The Dyer's Guide. Chapter IV. On Scouring and Dyeing Wool. To work a vat which is in proper order.

The Dyer's Guide
Being a Compendium of the Art of Dyeing
Linen, Cotton, Silk, Wool, Muslin, Dresses, Furniture, &c. &c.

With The Method of
Scouring Wool, Bleaching Cotton, &c.
Directions for Ungumming Silk, And For Whitening And Sulphuring Silk And Wool.
And Also
An Inttroductory Epitome of The Leading Facts in Chemistry, As Connected With The Art of Dyeing.

By Thomas Packer,
Dyer and Practical Chemist.

"Cet arte est un des plus utiles et des plus merveilleux qu'on connoisse."
- Chaptal.

"There is no art which depends so much on chemistry as dyeing."
- Garnett.

Second Edition,
Corrected and Materially Improved.

Printed for Sherwood, Gilbert, And Piper,

The vat being in a proper state, the cross suspended, and thirty ells of cloth ready, or scoured wool in proportion, designed for black, by dyeing it of a blue grey; and having passed and repassed the cloth through the liquor for a full half-hour, it is to be wound round the winch, and thrown off into the barrow, and aired by the listings to change the green to blue. After this, a second piece may be dyed by the same process.
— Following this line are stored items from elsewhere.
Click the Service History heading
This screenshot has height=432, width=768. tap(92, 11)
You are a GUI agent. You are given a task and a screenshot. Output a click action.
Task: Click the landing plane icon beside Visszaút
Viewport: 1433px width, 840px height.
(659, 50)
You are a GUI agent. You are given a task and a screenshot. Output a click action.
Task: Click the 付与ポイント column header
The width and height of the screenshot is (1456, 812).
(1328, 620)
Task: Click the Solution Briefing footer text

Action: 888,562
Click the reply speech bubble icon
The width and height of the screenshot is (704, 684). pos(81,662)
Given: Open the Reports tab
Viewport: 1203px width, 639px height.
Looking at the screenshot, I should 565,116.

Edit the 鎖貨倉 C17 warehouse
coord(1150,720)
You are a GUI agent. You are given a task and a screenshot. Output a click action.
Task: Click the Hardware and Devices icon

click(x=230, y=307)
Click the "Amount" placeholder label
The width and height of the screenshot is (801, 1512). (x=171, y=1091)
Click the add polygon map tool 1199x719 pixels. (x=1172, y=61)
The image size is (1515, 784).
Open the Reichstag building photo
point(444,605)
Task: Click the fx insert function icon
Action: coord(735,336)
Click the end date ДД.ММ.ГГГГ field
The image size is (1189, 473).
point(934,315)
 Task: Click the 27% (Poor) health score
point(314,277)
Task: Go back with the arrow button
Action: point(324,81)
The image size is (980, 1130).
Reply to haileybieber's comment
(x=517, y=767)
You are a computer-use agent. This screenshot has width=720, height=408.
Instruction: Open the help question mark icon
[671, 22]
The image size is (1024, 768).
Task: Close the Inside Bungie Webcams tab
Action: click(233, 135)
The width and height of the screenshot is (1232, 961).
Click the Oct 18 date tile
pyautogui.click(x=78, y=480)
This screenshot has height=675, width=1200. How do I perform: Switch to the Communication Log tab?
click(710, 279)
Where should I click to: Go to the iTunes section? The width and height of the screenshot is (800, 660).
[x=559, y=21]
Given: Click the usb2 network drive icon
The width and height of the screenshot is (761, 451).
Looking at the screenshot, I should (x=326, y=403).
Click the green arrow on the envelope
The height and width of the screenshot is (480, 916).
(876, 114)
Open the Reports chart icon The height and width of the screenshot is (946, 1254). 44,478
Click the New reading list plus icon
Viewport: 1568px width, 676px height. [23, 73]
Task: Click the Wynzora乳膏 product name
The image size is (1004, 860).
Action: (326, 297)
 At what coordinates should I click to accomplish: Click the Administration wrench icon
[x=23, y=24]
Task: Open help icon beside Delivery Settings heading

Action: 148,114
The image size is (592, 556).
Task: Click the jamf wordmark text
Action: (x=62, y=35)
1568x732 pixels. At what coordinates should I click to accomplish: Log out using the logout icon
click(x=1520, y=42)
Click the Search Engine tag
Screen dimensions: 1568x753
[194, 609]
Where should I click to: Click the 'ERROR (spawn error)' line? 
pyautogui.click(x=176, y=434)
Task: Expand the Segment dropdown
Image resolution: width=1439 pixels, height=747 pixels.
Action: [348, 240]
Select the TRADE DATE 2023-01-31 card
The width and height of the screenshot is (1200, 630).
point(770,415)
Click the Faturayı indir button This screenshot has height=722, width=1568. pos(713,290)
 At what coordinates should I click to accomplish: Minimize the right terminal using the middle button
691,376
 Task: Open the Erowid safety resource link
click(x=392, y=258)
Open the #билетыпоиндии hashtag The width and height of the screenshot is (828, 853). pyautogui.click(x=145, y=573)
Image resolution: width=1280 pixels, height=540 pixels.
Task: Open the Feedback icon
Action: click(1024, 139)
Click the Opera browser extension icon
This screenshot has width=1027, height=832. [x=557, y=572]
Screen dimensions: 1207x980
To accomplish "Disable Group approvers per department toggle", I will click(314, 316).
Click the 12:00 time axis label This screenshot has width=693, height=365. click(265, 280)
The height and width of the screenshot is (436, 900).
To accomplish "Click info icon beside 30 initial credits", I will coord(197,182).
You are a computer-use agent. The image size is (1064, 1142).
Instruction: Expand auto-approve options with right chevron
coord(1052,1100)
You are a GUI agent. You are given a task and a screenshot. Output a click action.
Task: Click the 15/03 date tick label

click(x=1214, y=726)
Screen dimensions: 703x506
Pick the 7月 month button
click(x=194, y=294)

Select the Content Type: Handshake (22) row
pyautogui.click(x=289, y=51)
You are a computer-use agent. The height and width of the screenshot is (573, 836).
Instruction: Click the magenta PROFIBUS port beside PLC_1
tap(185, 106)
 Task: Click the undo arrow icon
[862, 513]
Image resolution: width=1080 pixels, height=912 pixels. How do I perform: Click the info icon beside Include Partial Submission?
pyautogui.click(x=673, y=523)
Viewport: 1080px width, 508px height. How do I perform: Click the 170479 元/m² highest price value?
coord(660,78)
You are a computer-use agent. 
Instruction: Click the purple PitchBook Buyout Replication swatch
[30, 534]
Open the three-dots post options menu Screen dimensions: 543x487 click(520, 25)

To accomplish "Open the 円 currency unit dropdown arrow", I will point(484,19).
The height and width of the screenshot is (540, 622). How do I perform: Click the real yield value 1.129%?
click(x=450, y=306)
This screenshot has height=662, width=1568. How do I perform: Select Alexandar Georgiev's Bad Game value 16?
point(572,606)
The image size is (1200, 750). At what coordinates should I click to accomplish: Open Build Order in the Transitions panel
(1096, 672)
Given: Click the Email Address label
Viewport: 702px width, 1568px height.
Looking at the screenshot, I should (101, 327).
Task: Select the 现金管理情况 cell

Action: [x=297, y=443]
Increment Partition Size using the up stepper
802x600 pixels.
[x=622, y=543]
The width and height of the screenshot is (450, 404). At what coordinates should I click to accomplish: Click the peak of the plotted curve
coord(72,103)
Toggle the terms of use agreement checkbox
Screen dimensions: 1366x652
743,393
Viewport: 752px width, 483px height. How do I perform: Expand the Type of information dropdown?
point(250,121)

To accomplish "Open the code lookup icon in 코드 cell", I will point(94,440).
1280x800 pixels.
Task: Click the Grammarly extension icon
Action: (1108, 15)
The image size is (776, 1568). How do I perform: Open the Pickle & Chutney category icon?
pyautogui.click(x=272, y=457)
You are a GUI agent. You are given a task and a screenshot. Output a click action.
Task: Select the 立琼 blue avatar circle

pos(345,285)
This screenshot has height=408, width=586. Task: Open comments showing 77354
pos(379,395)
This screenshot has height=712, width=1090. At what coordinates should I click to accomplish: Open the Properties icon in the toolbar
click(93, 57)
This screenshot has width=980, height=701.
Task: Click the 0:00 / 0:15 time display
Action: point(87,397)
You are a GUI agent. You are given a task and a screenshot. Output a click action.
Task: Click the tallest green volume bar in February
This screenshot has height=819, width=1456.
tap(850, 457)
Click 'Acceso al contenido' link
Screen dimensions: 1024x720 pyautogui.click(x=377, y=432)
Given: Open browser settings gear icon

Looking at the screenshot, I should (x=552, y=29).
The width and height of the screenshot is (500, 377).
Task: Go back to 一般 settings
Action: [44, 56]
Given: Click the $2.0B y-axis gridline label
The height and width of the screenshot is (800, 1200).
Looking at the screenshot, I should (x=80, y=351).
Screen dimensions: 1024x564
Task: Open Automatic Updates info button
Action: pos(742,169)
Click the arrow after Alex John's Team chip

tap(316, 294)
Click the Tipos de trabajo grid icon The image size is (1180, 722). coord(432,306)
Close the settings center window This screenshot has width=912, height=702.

Having made this overture, or first stirring, as it is also called, the vat must be stirred afresh, adding lime; but not so much as to destroy the proper smell and feel. If the vat be in a good state, on the first day, it may be stirred three or four times; but it must not be overworked, particularly on the second day.

Concerning the colours to be obtained to the best possible advantage from afresh vat on the first day, - the first is for black, the next for royal blue, and the third a brown green. On the second day, violet, purple, and Turkey blues in the last stirring. On the third day, if the liquor be too much diminished, it must be filled up with hot water. At the end of the week, light blues may be done, and on Saturday night add rather more lime, to preserve the vat till Monday morning. On Monday morning add more indigo, and stir the paste; keep the vat liquor at a proper distance from the top. Cover it for two hours; then put in a pattern, and in an hour take it out; add lime according to the green shade of the pattern, and in an hour or two, if your vat has not suffered, you may begin working it afresh.

To keep the cloth, &c. from the sediment, there is always let down into the vat, before the work is begun, an iron circle, with cords fastened from the circumference to the centre.